(EXTRACTED DATA begins)

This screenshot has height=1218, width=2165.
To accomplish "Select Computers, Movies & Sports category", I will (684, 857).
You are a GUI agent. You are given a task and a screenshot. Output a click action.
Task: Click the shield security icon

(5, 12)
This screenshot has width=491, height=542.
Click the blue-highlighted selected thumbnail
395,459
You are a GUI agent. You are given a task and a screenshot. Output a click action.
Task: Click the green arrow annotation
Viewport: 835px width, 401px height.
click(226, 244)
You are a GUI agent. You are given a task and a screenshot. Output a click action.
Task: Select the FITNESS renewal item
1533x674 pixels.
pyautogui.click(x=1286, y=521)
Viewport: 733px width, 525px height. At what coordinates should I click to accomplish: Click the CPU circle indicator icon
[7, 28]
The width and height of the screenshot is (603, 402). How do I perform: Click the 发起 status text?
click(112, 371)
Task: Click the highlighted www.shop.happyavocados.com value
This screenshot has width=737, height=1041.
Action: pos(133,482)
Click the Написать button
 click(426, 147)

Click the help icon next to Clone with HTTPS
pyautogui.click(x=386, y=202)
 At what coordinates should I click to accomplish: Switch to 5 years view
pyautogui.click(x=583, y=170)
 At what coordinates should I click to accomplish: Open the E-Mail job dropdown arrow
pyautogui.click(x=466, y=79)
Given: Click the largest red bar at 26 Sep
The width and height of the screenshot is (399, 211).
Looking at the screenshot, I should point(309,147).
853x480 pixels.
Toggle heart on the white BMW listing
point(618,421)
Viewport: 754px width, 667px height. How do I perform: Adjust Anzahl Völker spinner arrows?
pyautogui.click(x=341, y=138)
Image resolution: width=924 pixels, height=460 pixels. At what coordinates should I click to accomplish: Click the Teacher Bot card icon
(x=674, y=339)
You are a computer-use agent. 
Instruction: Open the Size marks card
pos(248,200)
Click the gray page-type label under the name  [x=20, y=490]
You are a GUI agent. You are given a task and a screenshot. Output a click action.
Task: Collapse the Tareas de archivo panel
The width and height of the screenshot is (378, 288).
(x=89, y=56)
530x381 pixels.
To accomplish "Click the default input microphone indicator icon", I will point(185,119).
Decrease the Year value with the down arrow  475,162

(EXTRACTED DATA ends)

**WHAT THE EXERCISE ASKS**
Word for word, copy the material above.

**RESULT**
This screenshot has height=1218, width=2165.
To accomplish "Select Computers, Movies & Sports category", I will (684, 857).
You are a GUI agent. You are given a task and a screenshot. Output a click action.
Task: Click the shield security icon

(5, 12)
This screenshot has width=491, height=542.
Click the blue-highlighted selected thumbnail
395,459
You are a GUI agent. You are given a task and a screenshot. Output a click action.
Task: Click the green arrow annotation
Viewport: 835px width, 401px height.
click(226, 244)
You are a GUI agent. You are given a task and a screenshot. Output a click action.
Task: Select the FITNESS renewal item
1533x674 pixels.
pyautogui.click(x=1286, y=521)
Viewport: 733px width, 525px height. At what coordinates should I click to accomplish: Click the CPU circle indicator icon
[7, 28]
The width and height of the screenshot is (603, 402). How do I perform: Click the 发起 status text?
click(112, 371)
Task: Click the highlighted www.shop.happyavocados.com value
This screenshot has width=737, height=1041.
Action: pos(133,482)
Click the Написать button
 click(426, 147)

Click the help icon next to Clone with HTTPS
pyautogui.click(x=386, y=202)
 At what coordinates should I click to accomplish: Switch to 5 years view
pyautogui.click(x=583, y=170)
 At what coordinates should I click to accomplish: Open the E-Mail job dropdown arrow
pyautogui.click(x=466, y=79)
Given: Click the largest red bar at 26 Sep
The width and height of the screenshot is (399, 211).
Looking at the screenshot, I should point(309,147).
853x480 pixels.
Toggle heart on the white BMW listing
point(618,421)
Viewport: 754px width, 667px height. How do I perform: Adjust Anzahl Völker spinner arrows?
pyautogui.click(x=341, y=138)
Image resolution: width=924 pixels, height=460 pixels. At what coordinates should I click to accomplish: Click the Teacher Bot card icon
(x=674, y=339)
You are a computer-use agent. 
Instruction: Open the Size marks card
pos(248,200)
Click the gray page-type label under the name  [x=20, y=490]
You are a GUI agent. You are given a task and a screenshot. Output a click action.
Task: Collapse the Tareas de archivo panel
The width and height of the screenshot is (378, 288).
(x=89, y=56)
530x381 pixels.
To accomplish "Click the default input microphone indicator icon", I will point(185,119).
Decrease the Year value with the down arrow  475,162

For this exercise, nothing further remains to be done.